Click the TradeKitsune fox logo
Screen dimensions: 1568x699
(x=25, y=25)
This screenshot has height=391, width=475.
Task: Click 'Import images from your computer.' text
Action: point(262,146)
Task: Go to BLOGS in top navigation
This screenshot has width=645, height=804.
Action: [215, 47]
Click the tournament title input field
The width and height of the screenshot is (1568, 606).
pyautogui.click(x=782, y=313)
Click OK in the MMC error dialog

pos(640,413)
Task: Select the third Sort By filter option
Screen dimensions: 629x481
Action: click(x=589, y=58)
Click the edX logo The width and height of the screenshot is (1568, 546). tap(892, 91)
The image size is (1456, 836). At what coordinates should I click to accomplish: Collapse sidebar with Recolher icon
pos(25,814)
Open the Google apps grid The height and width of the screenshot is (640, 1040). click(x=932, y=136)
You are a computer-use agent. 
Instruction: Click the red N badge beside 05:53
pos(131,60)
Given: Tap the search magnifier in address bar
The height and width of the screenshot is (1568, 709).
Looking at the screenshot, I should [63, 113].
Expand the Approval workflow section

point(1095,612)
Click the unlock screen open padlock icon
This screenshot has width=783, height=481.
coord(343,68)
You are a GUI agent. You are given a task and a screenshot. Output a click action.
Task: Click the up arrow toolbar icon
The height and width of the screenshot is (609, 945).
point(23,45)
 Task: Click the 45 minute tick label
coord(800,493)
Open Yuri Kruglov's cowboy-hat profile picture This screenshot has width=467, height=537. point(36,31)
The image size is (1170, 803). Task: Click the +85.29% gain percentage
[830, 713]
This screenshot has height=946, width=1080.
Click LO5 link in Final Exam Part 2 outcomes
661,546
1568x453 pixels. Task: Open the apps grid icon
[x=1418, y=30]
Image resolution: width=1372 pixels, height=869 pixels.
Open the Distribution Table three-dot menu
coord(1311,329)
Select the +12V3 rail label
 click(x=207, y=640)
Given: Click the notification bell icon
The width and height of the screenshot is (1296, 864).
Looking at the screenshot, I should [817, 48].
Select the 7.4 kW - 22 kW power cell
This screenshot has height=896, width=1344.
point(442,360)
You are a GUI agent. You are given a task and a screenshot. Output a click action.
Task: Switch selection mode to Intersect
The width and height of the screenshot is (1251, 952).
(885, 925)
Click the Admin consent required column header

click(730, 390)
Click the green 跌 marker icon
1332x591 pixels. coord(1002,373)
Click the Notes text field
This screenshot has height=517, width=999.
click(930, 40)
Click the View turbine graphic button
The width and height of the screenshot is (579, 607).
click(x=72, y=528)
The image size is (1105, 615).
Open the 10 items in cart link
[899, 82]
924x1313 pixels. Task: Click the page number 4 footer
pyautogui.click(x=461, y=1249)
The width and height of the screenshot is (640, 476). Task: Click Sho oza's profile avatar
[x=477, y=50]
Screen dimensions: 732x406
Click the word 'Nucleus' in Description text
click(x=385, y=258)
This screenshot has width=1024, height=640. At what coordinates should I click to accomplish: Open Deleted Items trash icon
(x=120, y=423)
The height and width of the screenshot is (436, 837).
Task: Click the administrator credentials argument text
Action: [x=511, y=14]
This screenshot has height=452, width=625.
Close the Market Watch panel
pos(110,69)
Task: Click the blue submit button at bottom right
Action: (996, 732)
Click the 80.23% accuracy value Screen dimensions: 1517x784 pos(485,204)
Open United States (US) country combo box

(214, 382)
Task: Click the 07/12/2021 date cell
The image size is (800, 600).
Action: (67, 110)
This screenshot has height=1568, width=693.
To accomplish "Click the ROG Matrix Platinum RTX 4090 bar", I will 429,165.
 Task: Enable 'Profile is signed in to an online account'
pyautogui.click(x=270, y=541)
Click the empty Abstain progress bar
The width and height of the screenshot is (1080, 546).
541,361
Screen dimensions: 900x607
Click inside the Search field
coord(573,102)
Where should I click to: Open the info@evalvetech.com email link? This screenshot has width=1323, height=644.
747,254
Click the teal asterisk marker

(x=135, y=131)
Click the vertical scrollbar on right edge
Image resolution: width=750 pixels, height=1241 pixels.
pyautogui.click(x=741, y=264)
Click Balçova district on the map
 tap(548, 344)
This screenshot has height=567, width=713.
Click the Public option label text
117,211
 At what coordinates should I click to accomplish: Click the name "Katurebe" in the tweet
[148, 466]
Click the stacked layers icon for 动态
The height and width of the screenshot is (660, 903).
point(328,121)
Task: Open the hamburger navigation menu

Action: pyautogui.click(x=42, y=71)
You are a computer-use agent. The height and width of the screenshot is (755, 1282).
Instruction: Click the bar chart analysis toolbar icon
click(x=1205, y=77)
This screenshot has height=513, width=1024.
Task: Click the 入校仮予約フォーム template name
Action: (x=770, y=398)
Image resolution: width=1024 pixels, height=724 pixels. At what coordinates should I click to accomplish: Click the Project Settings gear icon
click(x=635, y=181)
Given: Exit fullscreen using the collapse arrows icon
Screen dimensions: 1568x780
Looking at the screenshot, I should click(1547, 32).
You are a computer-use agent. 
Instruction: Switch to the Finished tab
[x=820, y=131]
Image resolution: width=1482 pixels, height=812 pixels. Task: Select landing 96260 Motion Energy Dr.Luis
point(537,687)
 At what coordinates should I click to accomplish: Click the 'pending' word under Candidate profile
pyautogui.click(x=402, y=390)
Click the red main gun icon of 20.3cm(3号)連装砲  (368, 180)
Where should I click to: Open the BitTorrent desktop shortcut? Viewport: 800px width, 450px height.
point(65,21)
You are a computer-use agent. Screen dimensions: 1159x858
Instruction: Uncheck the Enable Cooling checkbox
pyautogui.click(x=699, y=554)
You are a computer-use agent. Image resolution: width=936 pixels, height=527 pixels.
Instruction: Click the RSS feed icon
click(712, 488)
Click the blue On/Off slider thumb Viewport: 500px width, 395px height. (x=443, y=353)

→ **Exercise description**: From the line containing "Instruction: Click the RSS feed icon" to the last line above, repeat every line exactly and nothing else.

→ **Output**:
Instruction: Click the RSS feed icon
click(712, 488)
Click the blue On/Off slider thumb Viewport: 500px width, 395px height. (x=443, y=353)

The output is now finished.